Transcribe every entry below word for word, but skip the pictures.
(Beginning of INFORMATION SUPPLIED)
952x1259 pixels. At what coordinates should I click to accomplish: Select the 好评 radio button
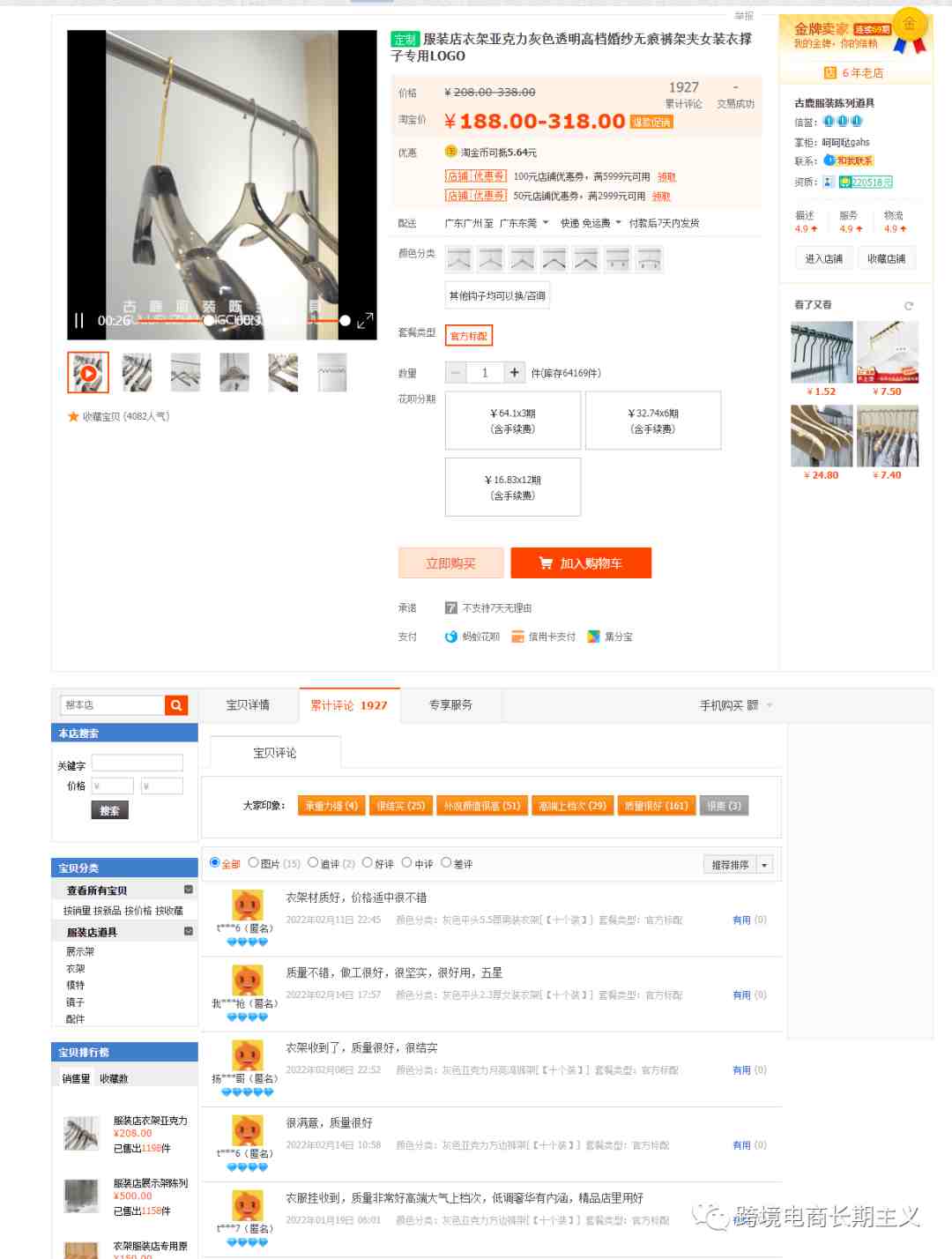click(x=368, y=863)
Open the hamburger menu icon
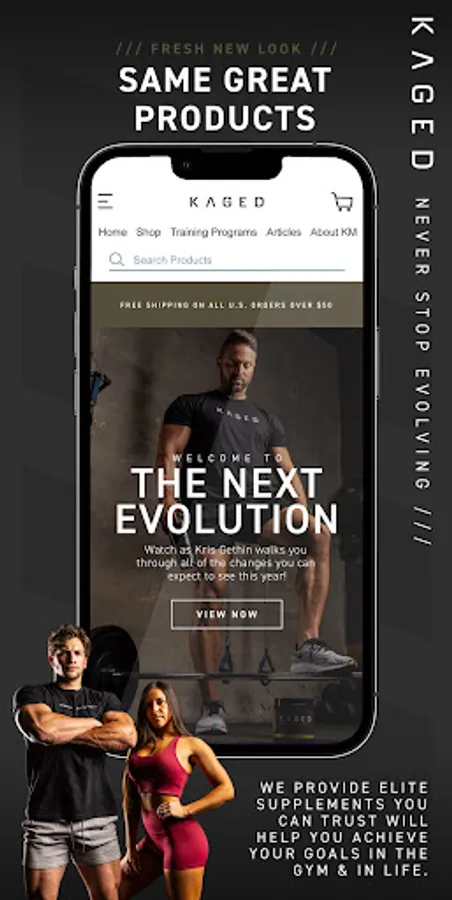Viewport: 452px width, 900px height. pos(105,201)
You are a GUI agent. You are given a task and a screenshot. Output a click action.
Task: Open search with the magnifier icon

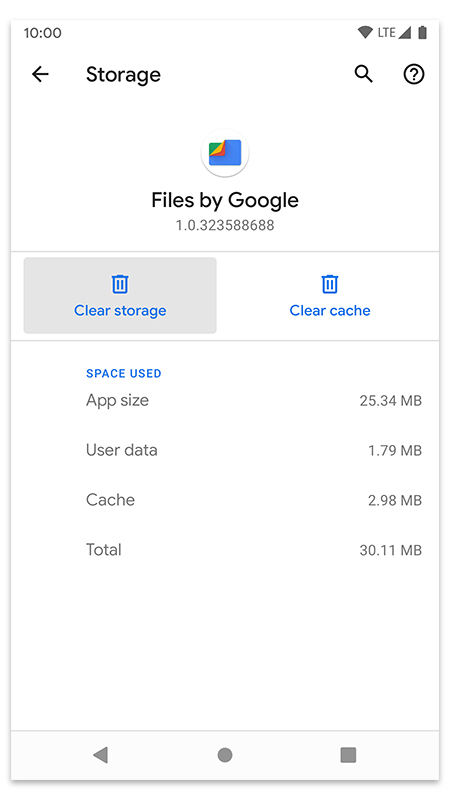click(x=364, y=74)
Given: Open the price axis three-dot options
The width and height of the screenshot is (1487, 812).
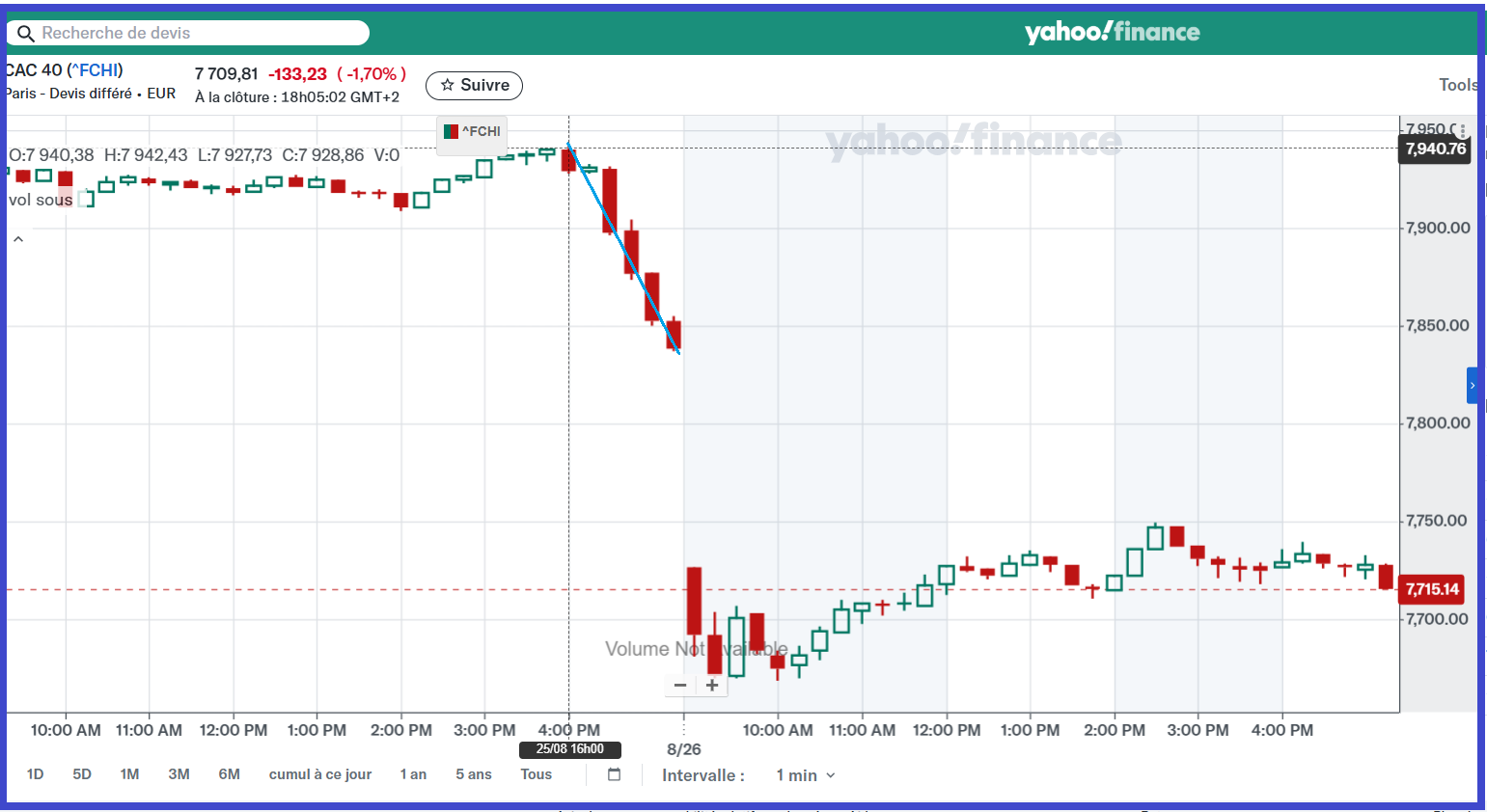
(End of INFORMATION SUPPLIED)
> **ANSWER TO THE EXERCISE**:
952x1259 pixels. At what coordinates should I click to accomplish: Select the 好评 radio button
click(x=368, y=863)
Open the hamburger menu icon
Viewport: 452px width, 900px height. pos(105,201)
You are a GUI agent. You are given a task and a screenshot. Output a click action.
Task: Open search with the magnifier icon

click(x=364, y=74)
Given: Open the price axis three-dot options
The width and height of the screenshot is (1487, 812).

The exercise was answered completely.